Effective programming: bringing algebraic effects and handlers to OCaml
Algebraic effects were originally introduced to study the semantics of computational effects. With the addition of handlers they have become an exciting new programming construct for implementing such effects. Languages such as Eff have demonstrated that handlers can be used as a more composable alternative to monads for implementing effects in a pure language.
OCaml provides many standard effects, such as mutable state, built into the language. Those effects not built into the language, for example concurrency, are traditionally implemented using monads. The first part of this talk will describe work to implement native algebraic effects for OCaml. The original motivation for this work was to provide built-in support for concurrency in OCaml without tying the language to a particular concurrency implementation. However, algebraic effects support many interesting examples beyond concurrency.

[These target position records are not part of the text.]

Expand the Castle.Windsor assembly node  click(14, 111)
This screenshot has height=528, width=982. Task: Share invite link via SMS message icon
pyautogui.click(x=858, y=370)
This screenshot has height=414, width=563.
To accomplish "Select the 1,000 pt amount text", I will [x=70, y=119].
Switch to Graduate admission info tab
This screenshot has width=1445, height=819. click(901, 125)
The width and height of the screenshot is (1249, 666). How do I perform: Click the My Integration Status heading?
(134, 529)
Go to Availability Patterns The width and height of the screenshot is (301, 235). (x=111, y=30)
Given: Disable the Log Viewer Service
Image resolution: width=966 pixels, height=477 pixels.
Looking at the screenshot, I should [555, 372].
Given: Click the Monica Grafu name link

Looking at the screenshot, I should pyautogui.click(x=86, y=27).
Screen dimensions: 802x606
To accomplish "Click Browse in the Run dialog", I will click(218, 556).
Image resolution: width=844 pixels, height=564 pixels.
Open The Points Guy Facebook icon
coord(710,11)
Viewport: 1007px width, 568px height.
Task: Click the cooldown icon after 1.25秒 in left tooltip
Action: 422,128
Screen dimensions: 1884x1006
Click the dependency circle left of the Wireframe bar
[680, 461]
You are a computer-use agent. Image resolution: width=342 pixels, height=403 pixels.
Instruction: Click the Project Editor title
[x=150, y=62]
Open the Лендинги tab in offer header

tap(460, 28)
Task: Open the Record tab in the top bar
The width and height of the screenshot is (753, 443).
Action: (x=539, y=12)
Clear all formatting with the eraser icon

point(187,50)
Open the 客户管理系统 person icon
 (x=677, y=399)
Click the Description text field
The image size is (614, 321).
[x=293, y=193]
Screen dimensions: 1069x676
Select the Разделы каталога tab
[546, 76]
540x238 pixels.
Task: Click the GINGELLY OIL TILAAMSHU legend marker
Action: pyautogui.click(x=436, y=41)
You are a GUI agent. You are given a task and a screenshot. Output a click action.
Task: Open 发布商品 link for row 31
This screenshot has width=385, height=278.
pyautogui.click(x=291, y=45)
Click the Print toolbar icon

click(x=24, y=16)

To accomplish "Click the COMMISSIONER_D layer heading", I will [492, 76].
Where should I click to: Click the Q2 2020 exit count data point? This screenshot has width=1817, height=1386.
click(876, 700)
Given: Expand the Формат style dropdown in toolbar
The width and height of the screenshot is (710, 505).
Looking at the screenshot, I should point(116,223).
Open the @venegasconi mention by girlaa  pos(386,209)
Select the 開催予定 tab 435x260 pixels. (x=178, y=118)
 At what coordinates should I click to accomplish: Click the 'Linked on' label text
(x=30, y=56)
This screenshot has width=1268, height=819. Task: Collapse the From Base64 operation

As with exceptions, algebraic effects risk being performed in a context where they will not be handled. Type systems designed to track the side-effects of expressions have been around for many years, and seem eminently suitable for ensuring all algebraic effects are appropriately handled. Recent developments in languages such as Koka have begun to produce effect systems that are genuinely usable, but they have yet to breakthrough into a more mainstream language. The second part of this talk will describe work to integrate an effect system into OCaml whilst maintaining backwards compatibility. This system both prevents effects from going unhandled and turns OCaml into a pure functional language: successfully tracking the purity of functions through their types.
The talk will discuss the interesting questions and challenges that still remain before this work is ready for release into OCaml.
This is joint work with Stephen Dolan, Matija Pretnar and KC Sivaramakrishnan.